Turkmenistan: HCFC phase-out creates opportunity for naturals

By Klara Skačanová, May 14, 2012, 14:24 2 minute reading

With the aim of informing national stakeholders involved in the preparation and implementation of the hydrochlofluorocarbon (HCFC) phase-out management plan in Turkmenistan, about alternative technologies using natural refrigerants, a seminar was held on 17-19 April 2012 in Ashgabat. The event met with a great success and it has been recommended that similar workshops take place in other developing countries to help deploy natural refrigerants in the region.

Supported by the United Nations Environment Programme (UNEP) and organised by the National Ozone Unit (NOU), the seminar targeted policy-makers as well as companies working in the refrigeration and air-conditioning sector. It was presented that in all sectors where HCFC-22 is currently applied, from commercial refrigeration, air conditioners and heat pumps, and water-heating heat pumps to liquid chillers and industrial refrigeration, alternative solutions deploying natural refrigerants exist in the region of Europe and Central Asia.

Big potential for natural refrigerants

The Government of Turkmenistan acknowledges that the refrigeration and air-conditioning industry in Turkmenistan has a significant energy use. In order to meet the climate and ozone benefits, the country has committed to reducing the leaks and failure rates through improved practice and gradual replacement of old equipment with low-GWP alternatives whenever possible.

Given that Turkmenistan has experienced a GDP growth of about 10% in last years, the living standard is increasing and with the hot climate the use of air conditioning units is continuously expanding. Nowadays, most of them use HCFC-22, some are being replaced by HFC, but with the objective of deploying low GWP alternatives, the use of natural refrigerants has a great potential in air-conditioning in the future.

Barriers and proposed solutions

During the workshop several barriers to introduction of low-GWP technologies in Turkmenistan were identified, with lack of knowledge about these solutions being a top priority that needs to be addressed. Moreover, since the initial costs of equipment with ammonia and CO2 is usually higher it was recommended that incentives should be initiated to help facilitate faster adoption of these climate-friendly solutions.

As a result of the seminar, the following recommendations were made to overcome barriers to introduction of natural refrigerants:

  • Establishment of a RAC association as soon as possible;
  • Organisation of training courses and preparation as soon as possible of new manuals for maintenance and servicing with natural refrigerants;
  • Introduction of standards and regulations for design and safe operation of these systems, using the experience of the European standard EN378;
  • Installation of demonstration units and systems with new technologies using ammonia and CO2 not only in Turkmenistan, but also in other developing countries.

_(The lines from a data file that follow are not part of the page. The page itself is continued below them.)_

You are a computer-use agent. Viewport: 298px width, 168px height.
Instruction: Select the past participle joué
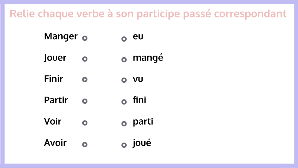[x=142, y=143]
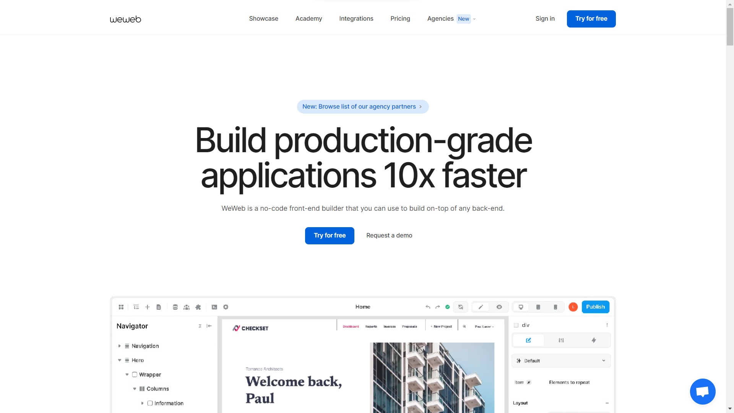Open editor settings with the gear icon
Image resolution: width=734 pixels, height=413 pixels.
tap(226, 307)
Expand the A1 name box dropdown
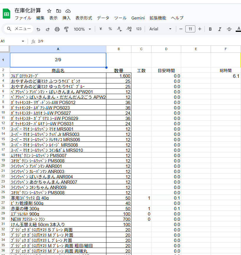The height and width of the screenshot is (255, 241). [x=23, y=41]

35% reduction of HCFCs by 2020

In 2010 an Agreement between the Government of Turkmenistan and the Executive Committee of the Multilateral Fund of the Montreal Protocol concluded in establishing the HCFC phase-out management plan. According to the plan, Turkmenistan has committed to freezing the consumption of HCFCs in 2013, by which time a 12% increase in HCFC-22 equipment is expected.

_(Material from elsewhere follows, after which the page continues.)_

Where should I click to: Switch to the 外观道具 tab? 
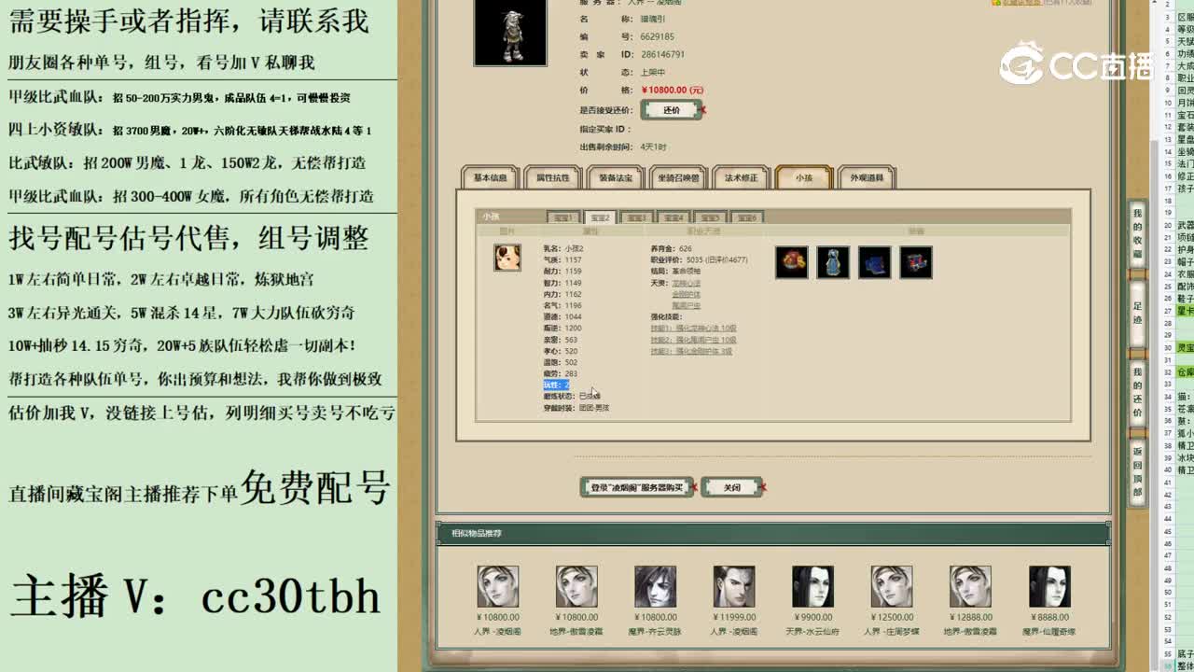click(867, 177)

In order to achieve the target of a 35% reduction in HCFC consumption by 2020, the government foresees carrying out the following activities:

  • Improvement of legislation and capacity building for enforcement through training of customs officers;
  • Training of technicians in the refrigeration and air-conditioning sector, and;
  • Reduction of demand for HCFC through recovery and recycling and provision of service tools.